Fore Street, although not easy to ascend on horseback, was now the principal street in a town which was rapidly growing. The streets following the contours of the slopes above the waterside were lined with two- and three- storey houses, many with ground-floor shops selling the local shellfish, and the quays were busy with fishing and boat building. The population of the borough rose from 1,150 in 1801 to 1,637 by 1831, and the 1830 Post Office directory for Saltash lists plumbers, ironmongers, butchers, bakers, drapers, shoemakers, tailors, grocers, and a druggist, as well as numerous shopkeepers, all working in the town.

Other industries flourished away from the town.
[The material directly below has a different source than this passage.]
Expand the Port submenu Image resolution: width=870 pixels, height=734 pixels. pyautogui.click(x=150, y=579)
As well as the orchards and market gardens, there were several quarries in operation, and Burraton Coombe had a tannery – in fact, for a while it had two tanneries, as a new one was opened for business in 1843, some thirty years before the old one closed.

In 1832 a private company obtained an Act of Parliament for the purpose of purchasing the ferry rights of the Saltash Corporation, and established a new steam-powered 'floating bridge' ferry running along chains. A year or two later, however, the floating bridge was withdrawn for repairs, and the old 'horse boats', each rowed by two men, were put on again. This state of affairs continued for some time, and complaints arose that the higher tolls for the steam-powered ferry were still being charged for passage on the horse boats. The Corporation thereupon decided that the rights sold to the promoters of the Floating Bridge Act had lapsed and reverted to the Corporation. Accordingly, in 1833, they again put on their own horse boats at the original fare. Both the Corporation and those claiming under the Act proceeded to run rival horse boats until an arrangement was finally arrived at in 1839, by which the ancient ferry rights once more reverted to the Corporation. Access to the ferry was greatly improved in 1834 when the Turnpike Trust constructed a new route from the ferry pier north west to South Pill and improved the existing road from there to Burraton Cross.
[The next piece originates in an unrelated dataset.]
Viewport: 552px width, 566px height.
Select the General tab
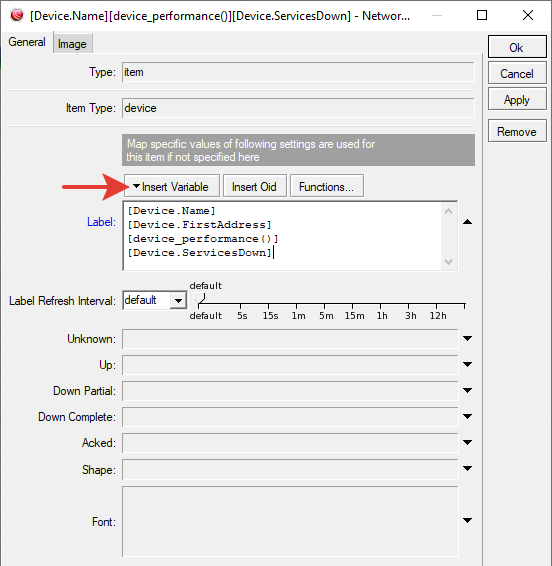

The area around the town quay was by this time packed with buildings, and the area around Sand Quay continued to develop, spurred on by the new access road. There was a ship yard, a quarry in the cliff on the western side of the new road, and there were limekilns at the water's edge. The waterside had in many respects developed its own identity, reinforced by the 1835 founding of the Saltash Regatta, which quickly became established as an important community event. By 1840 the first cottages had been built along the eastern side of the new road, adjacent to the river. The town also began to expand further westwards, with a number of detached villas built on the roads to Callington and St Stephens, and a new building on Church Road erected in 1843 for the St Stephens National School.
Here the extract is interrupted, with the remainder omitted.